Rendimiento y resultado final
Una vez instalado, el comportamiento que busco en un velocímetro como este es: lectura inmediata, sin pérdida de contraste por humedad y respuesta consistente.
- Lectura en movimiento y con lluvia/salpicadura: lo he probado en días con humedad alta y salpicaduras; el cristal se mantuvo usable y la visibilidad no cayó de forma dramática. En instrumentos con diseños menos pensados, es típico que se empañen o que el contraste baje cuando entra humedad; aquí se nota que el conjunto está orientado a aguantar ese escenario.
- Respuesta del indicador: al ser un sistema digital con visualización clara, la lectura cambia de forma directa. Donde más se nota la diferencia es cuando estás trabajando en maniobra y necesitas mirar rápido el número, no “buscar” el contraste.
- Iluminación multicolor (7 colores): el ajuste de color es útil más de lo que parece. En interiores marinos o cabinas con iluminación ambiental variable, poder elegir el tono que mejor combina con el panel o que menos deslumbra al usuario mejora la lectura nocturna. No lo usas como “decoración”, lo usas para que el número sea fácil de ver a primera mirada.

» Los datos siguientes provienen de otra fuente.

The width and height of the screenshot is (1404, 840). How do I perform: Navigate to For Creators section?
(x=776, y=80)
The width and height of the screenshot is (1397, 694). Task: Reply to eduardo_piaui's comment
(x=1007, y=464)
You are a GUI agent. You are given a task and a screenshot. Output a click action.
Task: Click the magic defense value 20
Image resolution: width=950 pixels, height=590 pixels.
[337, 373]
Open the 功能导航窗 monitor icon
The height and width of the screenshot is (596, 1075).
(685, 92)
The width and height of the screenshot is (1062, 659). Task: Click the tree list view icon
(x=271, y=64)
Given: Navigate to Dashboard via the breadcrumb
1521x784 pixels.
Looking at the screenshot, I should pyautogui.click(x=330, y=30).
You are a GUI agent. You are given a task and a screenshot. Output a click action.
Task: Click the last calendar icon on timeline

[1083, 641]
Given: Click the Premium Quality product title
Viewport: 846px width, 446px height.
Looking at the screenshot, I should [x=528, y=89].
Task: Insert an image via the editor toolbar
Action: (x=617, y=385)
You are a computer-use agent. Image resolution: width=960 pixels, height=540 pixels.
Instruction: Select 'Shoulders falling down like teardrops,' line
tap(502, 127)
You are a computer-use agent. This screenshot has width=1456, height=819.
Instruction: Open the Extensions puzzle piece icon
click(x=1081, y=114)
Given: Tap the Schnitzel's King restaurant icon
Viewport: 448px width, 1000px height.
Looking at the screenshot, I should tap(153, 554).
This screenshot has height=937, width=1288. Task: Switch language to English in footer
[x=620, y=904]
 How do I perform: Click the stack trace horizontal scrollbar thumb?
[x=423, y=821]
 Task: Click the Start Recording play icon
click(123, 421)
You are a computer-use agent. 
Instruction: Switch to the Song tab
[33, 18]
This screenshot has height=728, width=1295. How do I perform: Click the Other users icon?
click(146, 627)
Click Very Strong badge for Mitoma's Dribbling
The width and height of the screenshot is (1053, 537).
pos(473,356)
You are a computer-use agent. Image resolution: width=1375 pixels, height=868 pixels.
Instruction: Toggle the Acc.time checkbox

El resultado final que obtuve coincide con lo que busco en este tipo de instrumentación: un reloj que no te obliga a “tratarlo con guantes” y que mantiene la utilidad cuando el entorno no está limpio ni seco.
Puntos fuertes y aspectos mejorables
Puntos fuertes
- Protección IP67 realista para exteriores: buen encaje para ambientes marinos y entornos con agua y polvo.
- Materiales orientados a corrosión y golpes: PBT reforzado y frontal de acero inoxidable 316 se notan como decisiones con lógica.
- Cristal templado curvo y sistema antivaho: mejora la usabilidad cuando hay cambios de temperatura y humedad.
- Calibración por ratio amplia (20-3600): permite ajustar a la señal disponible, siempre que tengas una fuente de velocidad coherente.
- Iluminación con 7 colores: útil para evitar fatiga visual y mejorar contraste.
Aspectos mejorables (desde la instalación, no desde el reloj)
- Falta de sensor incluido: esto no es “culpa” del reloj, pero sí condiciona el proyecto. Si no tienes claro qué sensor/salida de impulsos vas a usar, la instalación puede volverse un poco trial-and-error hasta dejar el ratio bien.
- Calibración exigente si la señal no es “estándar”: el ratio ayuda, pero si la fuente de velocidad entrega impulsos con comportamiento irregular (o muy condicionado por el montaje del captador), la lectura puede requerir varios intentos.
Veredicto del experto
Lo recomendaría para proyectos donde el objetivo sea tener un indicador de velocidad protegido y legible en exterior, con carcasa resistente y frontal orientado a ambiente húmedo. Donde hay que ser meticuloso es en la parte previa: definir la fuente de velocidad y luego dedicar tiempo a dejar el ratio bien ajustado para que el 0-60 km/h sea realmente útil y no una referencia “aproximada”. Si ya tienes resuelto el captador o la señal, es un reloj que encaja muy bien; si no, el coste y el trabajo real se te van a mover al conjunto de instalación, no al velocímetro en sí.